Have you seen the new $500 book of art by artists inspired by Lovecraft?
http://www.millipedepress.com/centip...-h-p-lovecraft
Intro by Harlen Ellison, afterward by Thomas Ligotti...
/drools....
Yeah, Millipede Press has some pretty amazing titles. It's one of those things I'd treat myself to if I won the lottery :)
There is some incredible Lovecraft-inspired artwork out there. I know it'd scare a lot of people away from visiting my home, but some of this stuff (like the image above) I would frame and put in my living room.
I just ordered this hoodie:
http://images.cafepress.com/product/...or-AshGrey.jpg
I can't quite make out what it says, but that's awesome :lol:
"Cthulhu 2008; Why Vote For the Lesser Evil?"
I finished My Work is Not Yet Done.
My God that thing is bleak and disturbing. A full review is in the works.
Next up...
Deathworld 2 - Harry Harrison
After spending a month with Ligotti, Lovecraft, Cisco, Burke, Klein, Chambers, Hodgson and Campbell, neck deep in horror, misanthropy, terror, isolation, and anguish, I need to return to something more adventurous and light hearted - for my own sanity.
Last night, I dreamed of Cthulhu - seriously. That's just not cool.
And no, the irony of this book's title is not lost on me. Yes it is called Deathworld, but it's more like Fun-filled Adventure-World!
It's pure Harrison pulp, and it's just what I need right now.
Okay, I finally started Laird Barron's "The Imago Sequence", by reading the first story contained in the book - "Old Virginia".
I was surprised how creepy this story was. Really. While fairly simple, Barron's prose were effective in evoking that feeling of impending dread that Lovecraft and other writers of so-called "weird fiction" are commended for.

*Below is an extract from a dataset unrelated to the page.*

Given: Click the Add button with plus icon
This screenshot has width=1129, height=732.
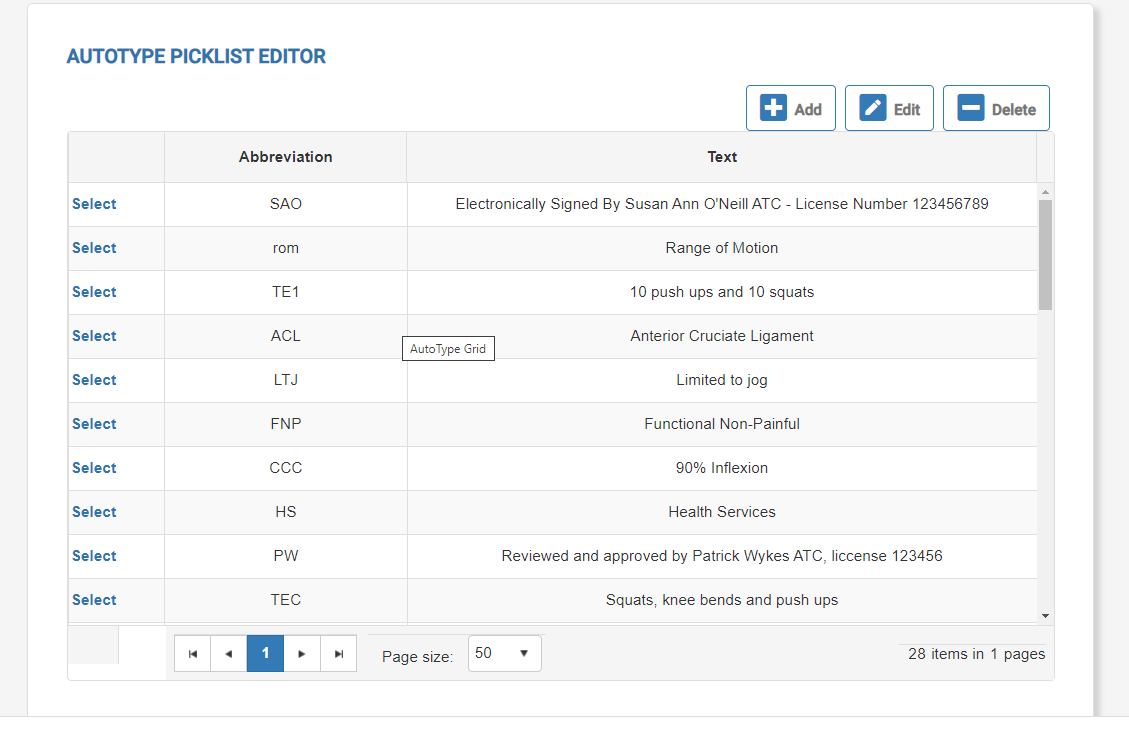Looking at the screenshot, I should [x=791, y=109].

The story itself is quite simple, too. In the mid 1950s, a group of soldiers are stationed in the middle of nowhere to protect some scientists working on a secret project. When the tires on their vehicles are methodically slashed one night, a period of paranoia begins, and secrets are unveiled. Is it the evil "Reds" stalking and playing with them, or is something terrible about to be uncovered?

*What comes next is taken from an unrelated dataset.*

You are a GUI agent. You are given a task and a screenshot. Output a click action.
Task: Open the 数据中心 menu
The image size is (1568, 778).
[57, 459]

It's a very quick story. 19 pages, and it flies by. But it really did creep me out, and I'm looking forward to reading more.
Looking forward to hearing more about that Meg.
From what I've seen, it looks pretty good.
Read the second story by Barron, titled "Shiva, Open Your Eyes". It's more of a theme piece than a narrative, and it is like a loving tribute to the ideas presented by Lovecraft throughout his Cthulhu mythos and, well, most of his work. The idea that there are truths regarding our existence and "place" in the universe which are so horrible that, if one were to discover them, it would surely drive them mad.
I'm now about halfway through the third story, "Procession of the Black Sloth".
That sounds cool, meg.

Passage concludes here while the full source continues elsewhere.